Most studies stop there, declining any offer to reduce the burden on employers. The hiring process, however, does not end there. Lincoln Quillian and his team have now compiled a list of studies that went further. They find that the first stage of screening is far from the end of discrimination, and the job interview can increase overall discrimination substantially. Correspondece tests focusing on the first stage will capture only some of the discrimination. Interestingly the discrimination at the job interview stage appears unrelated to discrimination at the first screening of applications.

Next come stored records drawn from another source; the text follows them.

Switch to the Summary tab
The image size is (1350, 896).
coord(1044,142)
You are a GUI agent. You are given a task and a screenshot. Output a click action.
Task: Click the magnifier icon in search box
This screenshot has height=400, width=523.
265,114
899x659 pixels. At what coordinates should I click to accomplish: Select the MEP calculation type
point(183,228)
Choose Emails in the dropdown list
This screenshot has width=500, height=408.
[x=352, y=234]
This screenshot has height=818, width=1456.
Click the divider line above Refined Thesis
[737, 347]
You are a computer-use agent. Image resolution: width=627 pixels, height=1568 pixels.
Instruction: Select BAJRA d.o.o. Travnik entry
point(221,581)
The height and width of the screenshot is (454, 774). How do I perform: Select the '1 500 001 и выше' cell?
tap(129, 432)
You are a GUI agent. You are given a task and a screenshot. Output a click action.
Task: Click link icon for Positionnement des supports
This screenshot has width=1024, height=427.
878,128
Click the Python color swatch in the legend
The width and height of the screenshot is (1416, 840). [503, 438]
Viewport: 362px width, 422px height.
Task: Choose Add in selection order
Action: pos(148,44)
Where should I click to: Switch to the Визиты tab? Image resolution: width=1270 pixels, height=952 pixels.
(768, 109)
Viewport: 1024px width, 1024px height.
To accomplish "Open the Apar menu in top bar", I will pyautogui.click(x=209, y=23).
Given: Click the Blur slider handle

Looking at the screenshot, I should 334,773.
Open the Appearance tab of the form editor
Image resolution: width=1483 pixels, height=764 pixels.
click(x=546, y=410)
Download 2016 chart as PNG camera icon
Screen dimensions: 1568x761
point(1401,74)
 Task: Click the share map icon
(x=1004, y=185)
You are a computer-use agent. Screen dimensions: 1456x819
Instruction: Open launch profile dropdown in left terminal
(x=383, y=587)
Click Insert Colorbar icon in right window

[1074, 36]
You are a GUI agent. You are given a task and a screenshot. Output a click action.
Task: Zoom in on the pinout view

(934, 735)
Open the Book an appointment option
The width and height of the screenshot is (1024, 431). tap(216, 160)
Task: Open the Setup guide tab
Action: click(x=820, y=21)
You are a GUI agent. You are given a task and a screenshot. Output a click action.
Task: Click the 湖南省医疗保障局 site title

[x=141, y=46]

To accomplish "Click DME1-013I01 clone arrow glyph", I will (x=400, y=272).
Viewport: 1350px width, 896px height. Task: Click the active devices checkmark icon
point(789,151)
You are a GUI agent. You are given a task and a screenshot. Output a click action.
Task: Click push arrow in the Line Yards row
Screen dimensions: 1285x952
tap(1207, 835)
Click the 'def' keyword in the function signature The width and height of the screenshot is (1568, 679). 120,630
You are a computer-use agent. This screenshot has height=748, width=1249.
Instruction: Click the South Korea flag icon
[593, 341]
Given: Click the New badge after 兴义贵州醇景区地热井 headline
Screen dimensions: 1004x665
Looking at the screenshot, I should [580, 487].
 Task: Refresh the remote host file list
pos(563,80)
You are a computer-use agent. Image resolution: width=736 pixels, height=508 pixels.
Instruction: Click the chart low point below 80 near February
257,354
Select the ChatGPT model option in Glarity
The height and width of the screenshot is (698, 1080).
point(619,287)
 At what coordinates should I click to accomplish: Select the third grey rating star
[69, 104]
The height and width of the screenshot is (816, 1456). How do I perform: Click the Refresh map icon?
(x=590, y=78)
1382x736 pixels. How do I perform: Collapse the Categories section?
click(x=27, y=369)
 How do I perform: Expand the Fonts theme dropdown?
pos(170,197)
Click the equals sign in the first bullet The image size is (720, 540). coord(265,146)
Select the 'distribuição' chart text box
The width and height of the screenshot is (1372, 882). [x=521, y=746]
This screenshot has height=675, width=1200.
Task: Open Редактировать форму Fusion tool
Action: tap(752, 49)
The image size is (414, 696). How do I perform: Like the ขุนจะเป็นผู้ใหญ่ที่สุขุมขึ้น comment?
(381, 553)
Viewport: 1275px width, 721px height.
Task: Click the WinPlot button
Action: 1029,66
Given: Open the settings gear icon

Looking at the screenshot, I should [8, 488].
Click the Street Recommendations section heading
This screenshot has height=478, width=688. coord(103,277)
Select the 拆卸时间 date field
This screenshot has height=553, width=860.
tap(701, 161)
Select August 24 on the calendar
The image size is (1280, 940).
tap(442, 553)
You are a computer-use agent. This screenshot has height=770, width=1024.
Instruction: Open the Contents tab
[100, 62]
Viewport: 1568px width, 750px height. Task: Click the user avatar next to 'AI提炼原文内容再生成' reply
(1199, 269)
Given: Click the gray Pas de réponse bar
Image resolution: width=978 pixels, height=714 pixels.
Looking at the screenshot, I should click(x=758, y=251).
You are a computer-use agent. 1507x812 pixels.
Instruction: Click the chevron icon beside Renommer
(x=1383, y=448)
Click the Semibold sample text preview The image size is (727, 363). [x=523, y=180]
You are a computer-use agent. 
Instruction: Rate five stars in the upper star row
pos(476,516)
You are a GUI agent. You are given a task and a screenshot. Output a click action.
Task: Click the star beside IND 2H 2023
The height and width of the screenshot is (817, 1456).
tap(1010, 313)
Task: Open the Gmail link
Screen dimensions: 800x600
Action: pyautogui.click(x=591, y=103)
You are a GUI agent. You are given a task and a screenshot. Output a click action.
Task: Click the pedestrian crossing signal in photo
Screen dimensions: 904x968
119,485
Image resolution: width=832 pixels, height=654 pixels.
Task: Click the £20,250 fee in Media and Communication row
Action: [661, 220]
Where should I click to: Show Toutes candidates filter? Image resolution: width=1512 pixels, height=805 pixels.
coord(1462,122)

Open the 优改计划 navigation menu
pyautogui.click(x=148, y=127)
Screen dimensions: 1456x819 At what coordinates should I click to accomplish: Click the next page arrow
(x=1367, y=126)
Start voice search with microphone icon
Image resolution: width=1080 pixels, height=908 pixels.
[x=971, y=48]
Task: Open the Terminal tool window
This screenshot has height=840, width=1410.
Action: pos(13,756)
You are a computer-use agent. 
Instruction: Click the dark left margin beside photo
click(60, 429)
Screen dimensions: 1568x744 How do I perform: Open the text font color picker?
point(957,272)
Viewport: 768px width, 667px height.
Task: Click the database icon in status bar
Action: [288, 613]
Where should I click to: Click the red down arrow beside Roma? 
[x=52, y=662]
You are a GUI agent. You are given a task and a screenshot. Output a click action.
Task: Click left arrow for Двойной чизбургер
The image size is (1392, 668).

Quillian, L., Lee, J., & Oliver, M. (2018). Meta-Analysis of Field Experiments Shows Significantly More Racial Discrimination in Job Offers than in Callbacks. Northwestern Workin Paper Series, 18(28). Retrieved from

Zschirnt, E., & Ruedin, D. (2016). Ethnic discrimination in hiring decisions: A meta-analysis of correspondence tests 1990–2015. Journal of Ethnic and Migration Studies, 42(7), 1115–1134.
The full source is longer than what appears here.